The defense asked if Tom Sutton had ever spoken to Crowe while she was high on drugs. Tom said he had, but he wouldn’t have been able to tell over the phone and said the call on that particular day was so short that he “didn’t have an opinion” on whether she might have been high that day.

Asked what Crowe got out of helping him, Tom replied that she “never really got much of anything out of it” aside from Tom occasionally helping her navigate the court system to know when she needed to be in court.

 

Detective Bryant testimony

Swain County Sheriff’s Office Detective Andrew Bryant took the stand in the afternoon on Friday, Sept. 1, and gave testimony on how he found the scene once the alleged assailants had left on May 10, 2019.

Bryant said he arrived at 44 McCracken Road and found the driveway deserted, with blood splatters on the ground. He found more blood by the door.

Inside, he found Thomason on the couch bleeding from the head. Thomason smoked a cigarette as EMS personnel tended to the wounds on his head. Photos were shown showing Thomason sitting there, blood all down his neck and torso.

Bryant said Thomason was “extremely somber” in mood. “He wasn’t talking, he wasn’t communicating. His eyes were open, but it was like he wasn’t paying attention at all.”
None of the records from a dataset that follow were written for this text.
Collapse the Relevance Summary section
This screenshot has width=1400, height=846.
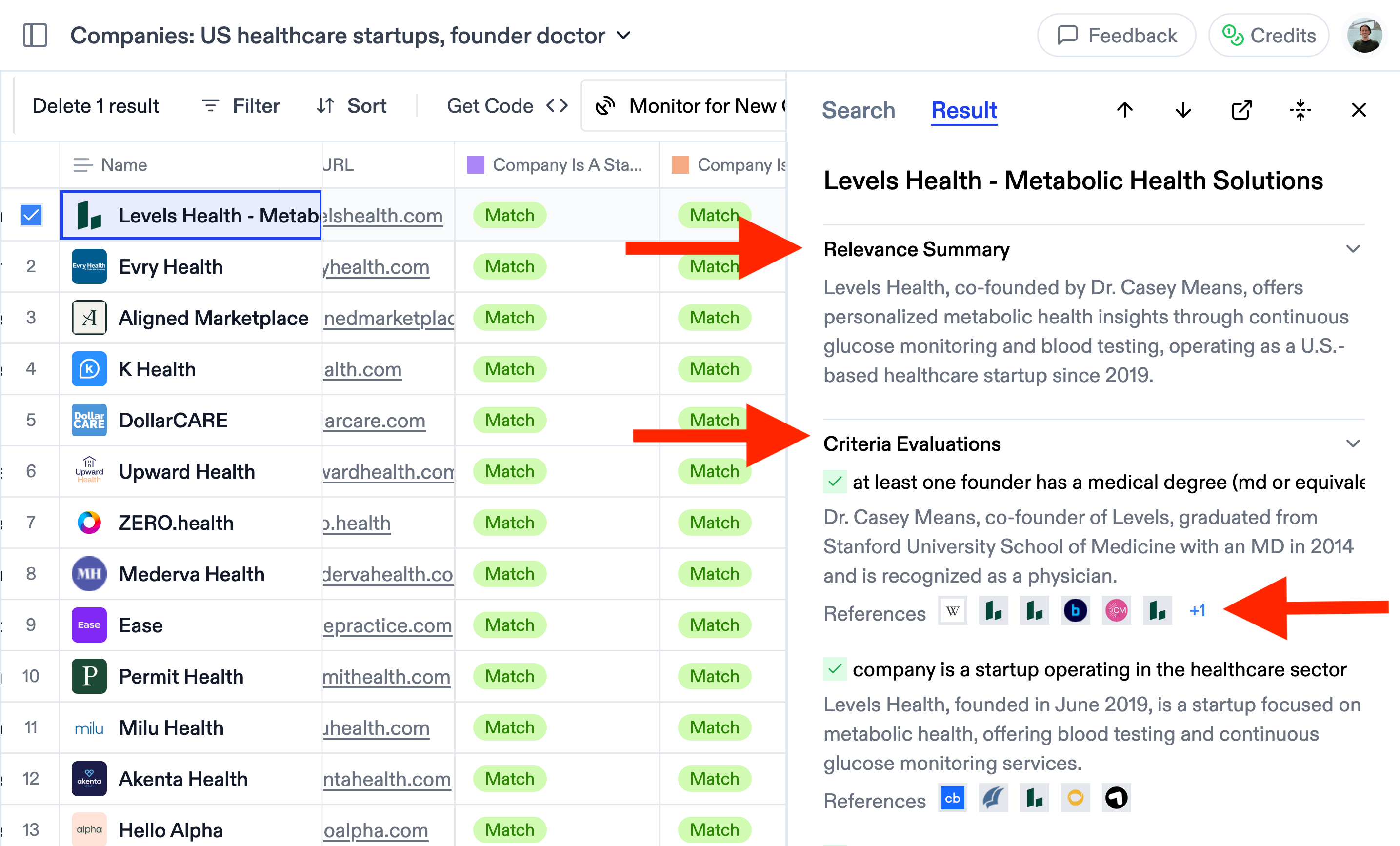1353,249
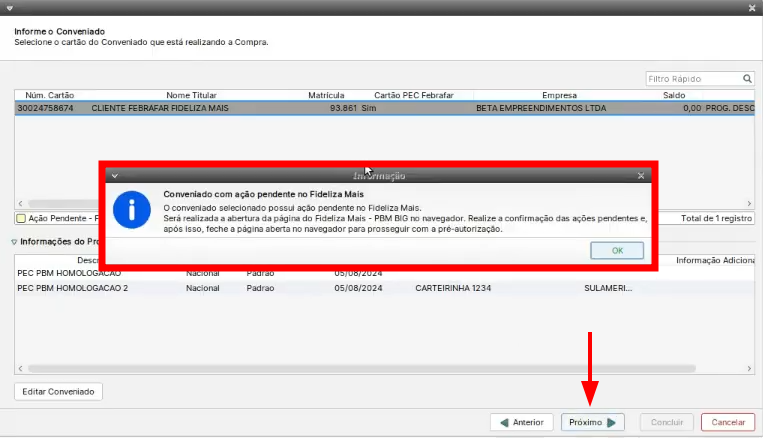Open the Informação dialog title menu arrow
763x438 pixels.
point(115,175)
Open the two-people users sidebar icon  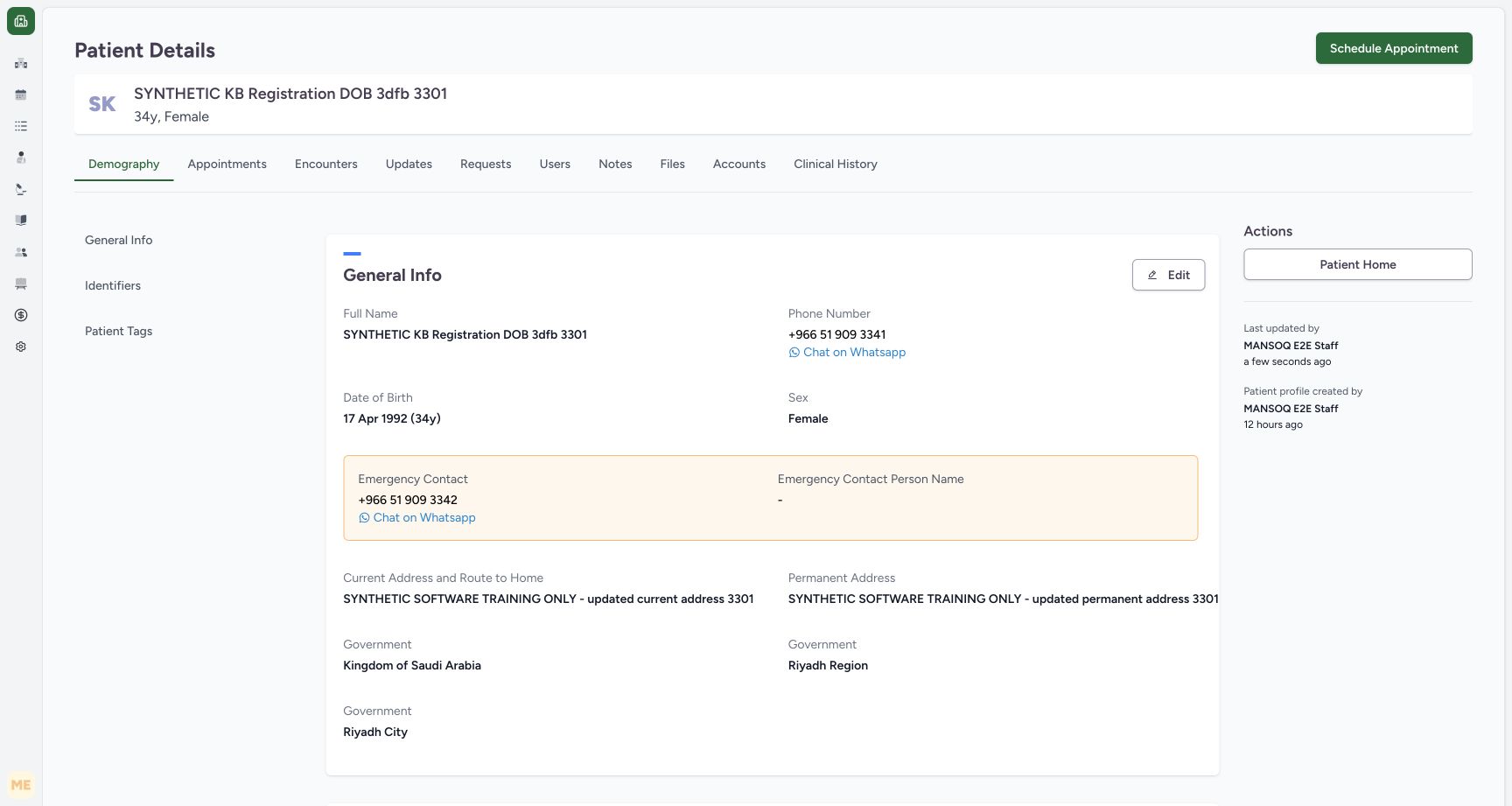click(x=21, y=252)

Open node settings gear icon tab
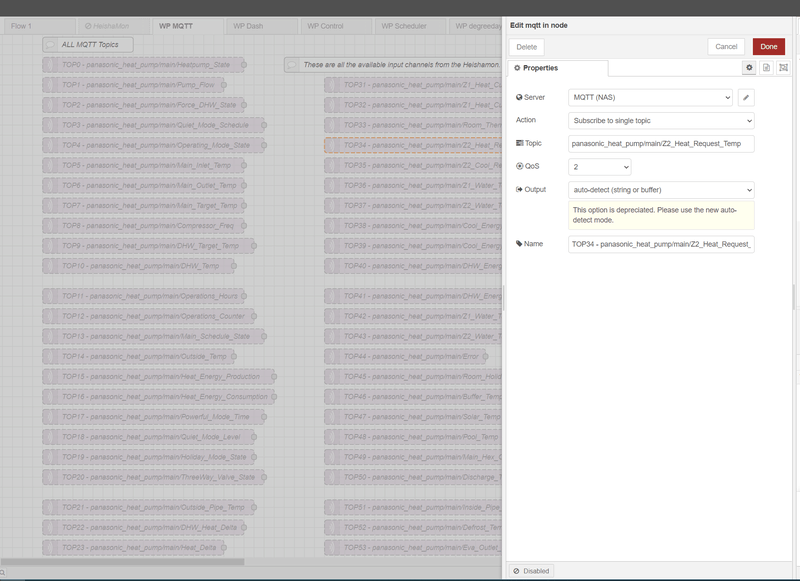pyautogui.click(x=749, y=67)
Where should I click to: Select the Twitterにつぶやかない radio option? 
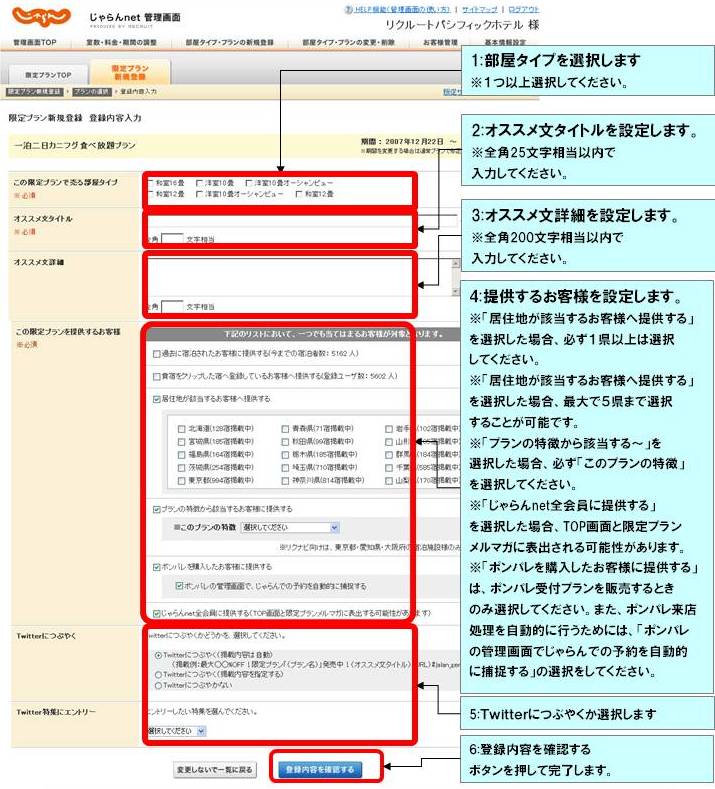point(157,686)
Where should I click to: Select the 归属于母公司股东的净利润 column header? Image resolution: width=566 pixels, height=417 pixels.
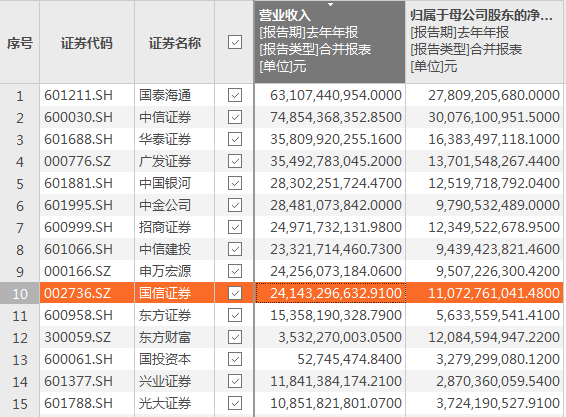coord(484,42)
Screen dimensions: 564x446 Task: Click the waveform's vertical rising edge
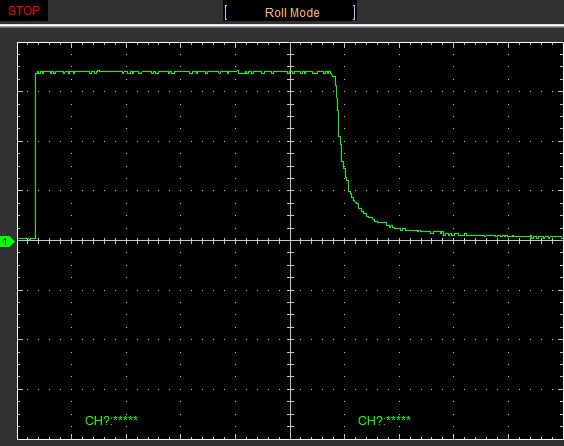click(36, 155)
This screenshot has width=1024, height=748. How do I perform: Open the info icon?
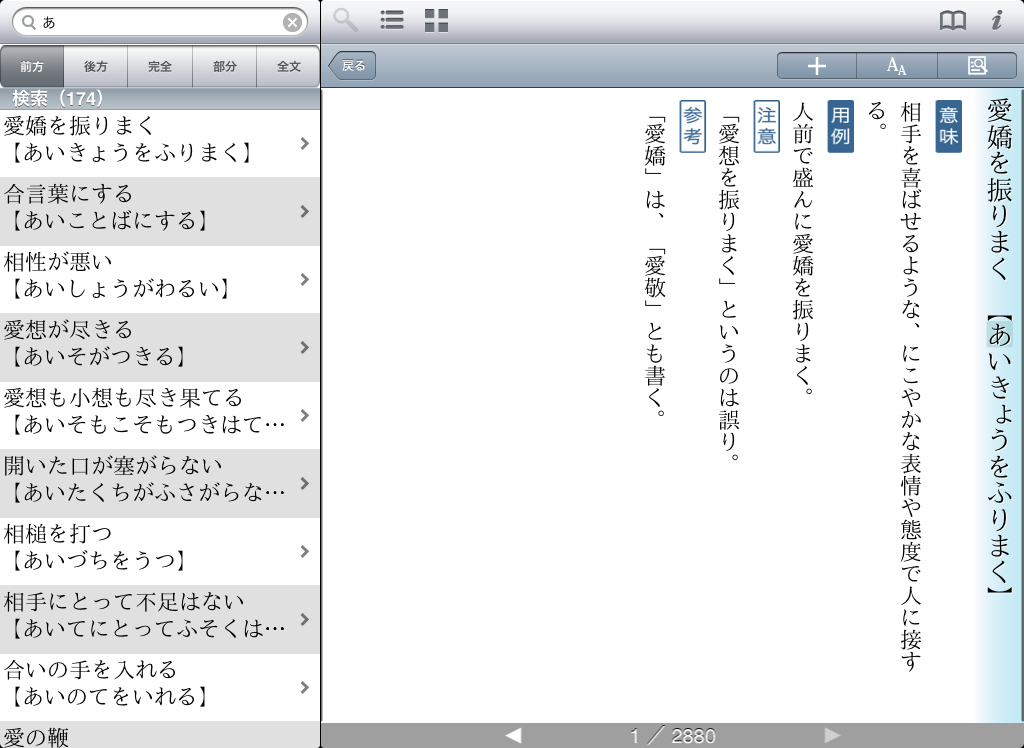click(x=996, y=20)
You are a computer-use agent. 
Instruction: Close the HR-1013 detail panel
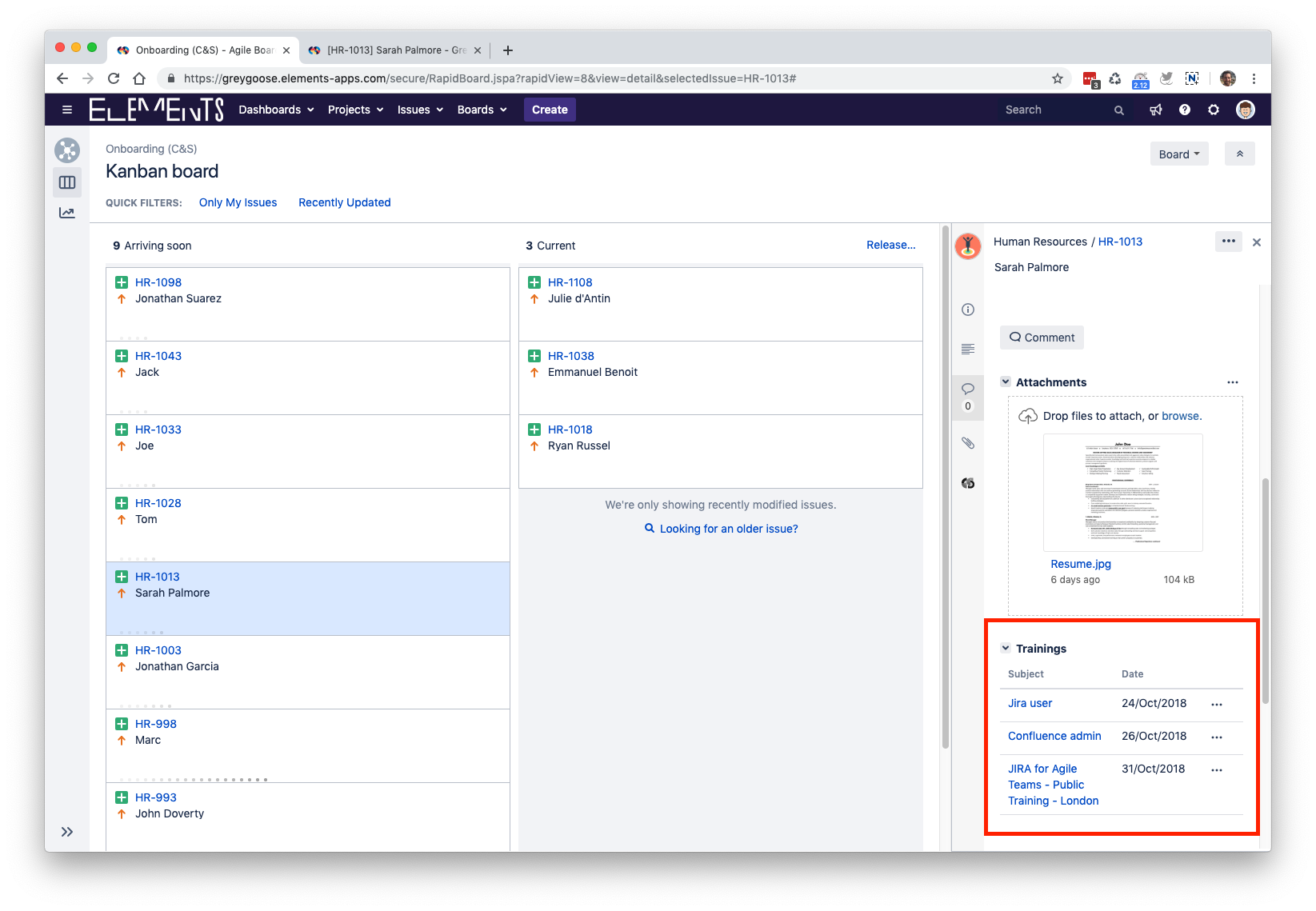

He also said he spoke to Crowe at the scene. He described her manner as “crying, shaking, extremely panicked.”

He relayed what she’d told him – much of it the same as the allegations others had recounted. He said Crowe told him that Sutton had “come from nowhere.”

“She said ‘Daniel snuck up on [Thomason],’” Bryant said.

 

Other law enforcement testimony

The trial resumed Tuesday, Sept. 5 after the Labor Day holiday. Tuesday mostly saw various local law enforcement recounting their memories of May 10, 2019 when the crime happened.

Volunteer firefighter Donna Taylor responded to the call. On the stand, she recounted treating Thomason’s head wound and that he refused to put out the cigarette he was smoking while she did so.

However, Taylor said Thomason “became less responsive” the longer the ordeal went on and as he succumbed to his wounds. The defense used its questions to establish that Taylor and some other law enforcement professionals had not been on scene at the time of the alleged assault earlier in the day.

Then, Capt. Brian Kirkland with the sheriff’s office as well as Bryson City Police Chief Charles Robinson both recounted searching Sutton’s house, where they found a car that had a BOLO alert out from the assault on Thomason, as well as a gun hidden beneath Sutton’s porch steps and the stick allegedly used to hit Thomason.

The defense asked Kirkland about his arrest of Sutton, and Kirkland said Sutton had been cooperative and had come willingly when placed under arrest.

 

Brother’s words

The last witness of the day on Tuesday was John Wayne Thomason, the older brother of the victim. John recounted some of Jackie Thomason’s life – he said his brother was in the Marine Corps at the end of Vietnam and then worked for the local fire department.

John recounted getting the call that Thomason had been taken to the University of Tennessee Medical Center on May 10, 2019, which was the closest place where Thomason could get treated for neurosurgical needs.

“I did go visit him,” John said. “Me, my sister and my brother-in-law. He had an intubation tube in, he was hooked up.”

John said Jackie was hooked up that way for three or four days before doctors told them there was nothing they could do to help him heal from his wounds, and the family had the choice to remove him from life support. Reaching this point in the story, John began to weep on the stand between words.

“They said there’s just nothing to be done. I watched him make his last breath,” John said.

The case continued after press time and later into the week as the defense began to make its case.